THREE THINGS ORGANIZATIONS MUST DO NOW
Establish an enforceable cybersecurity policy
After you’re done reading this post, assuming you’re not sure, ask your team if a cybersecurity or IT security policy exists and whether it is current. Sure, you might have one, but does it reflect the realities of 2015?
A quality IT security policy will clearly outline the context and rules in which your organization operates and protects its digital assets. It will speak to dimensions that impact employees, customers, the public, and the wide range of stakeholders that interface with the organization.
It will be a document that has been endorsed by all leaders across the enterprise and it will be regularly updated as conditions dictate. There’s a large body of available knowledge on IT security policies, so a starting point is easy. If you recognize that your organization is now in the cybersecurity business, a meaningful IT security policy is a baseline artifact. Make it happen or improve upon what you have.
Train all employees in the basics of cybersecurity
Conventional wisdom suggests that the weakest link in cybersecurity in most organizations is its employees. But it’s more than that. Employees can be your best enforcers of a high-quality cybersecurity posture. Let’s take each of those ideas separately.
You know that your employees want to do the right thing. They deserve the insight on how best to protect your organization. It begins with the obvious such as guidance and enforcement of strict password rules. It should include what to look out for when evaluating whether to open an email attachment or enter security details in an online form. But it needs to go further to help employees know how to handle credit cards and social security numbers. It’s a leadership responsibility to ensure employees have the skills to do the job being asked and that includes protecting the enterprise.
On the second point: your employees can be some of your best enforcers too. Make it safe for them to report suspicious activity or for them to make independent judgement calls such as prohibiting tail-gating into restricted areas. An empowered workforce is a cybersecurity army that’s ready to be unleashed.

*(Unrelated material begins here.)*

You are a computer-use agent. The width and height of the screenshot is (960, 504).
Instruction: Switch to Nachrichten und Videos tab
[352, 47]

Finally, good behavior in cybersecurity must be reflected by leadership.
They must demonstrate support for cybersecurity actions and be role-models in all aspects of your organizations IT security policy.
Complete an independent risk assessment of the enterprise
Let’s acknowledge that your organization has likely done many of the basics in IT security. Well done. To be in the cybersecurity business means doing a lot more. At this moment, do you have a confident understanding of where vulnerabilities are in your organization? The evidence suggests that many leaders simply don’t. Recent research by PwC puts the number as high as 50% of leadership that see cybersecurity simply as an IT risk, and not an enterprise risk. This nugget alone helps to validate why cybersecurity isn’t being made the enterprise priority it needs to be.

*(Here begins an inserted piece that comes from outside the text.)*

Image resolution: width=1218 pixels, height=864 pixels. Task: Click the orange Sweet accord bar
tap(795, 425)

If your organization hasn’t done this recently, it’s time to get an independent assessment performed. In addition to providing you with sobering insight into your enterprise cybersecurity risks, you’ll have the evidence to create a case for action.

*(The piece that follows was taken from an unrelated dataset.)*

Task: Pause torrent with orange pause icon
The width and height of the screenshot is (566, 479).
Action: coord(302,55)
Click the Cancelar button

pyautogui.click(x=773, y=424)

Congratulations, you’re now in the cybersecurity business.
If you make cybersecurity an enterprise priority with strategic and tactical investments; hire the right talent; empower and train employees; and have an enforceable policy that reflects current risks, you will have a more resilient organization. In a world where we’re likely to never fully protect ourselves from cyberattacks, we can take the necessary and urgent steps to be better able to anticipate, defend, and recover from attacks.
To make this happen, like just about everything else in our organizations, it’s going to require bold and informed leadership.
It’s a new day for enterprise risk and a new day needs new thinking. You probably didn’t realize it before, but assuming you do the right things right now, you’ll soon be in the cybersecurity business.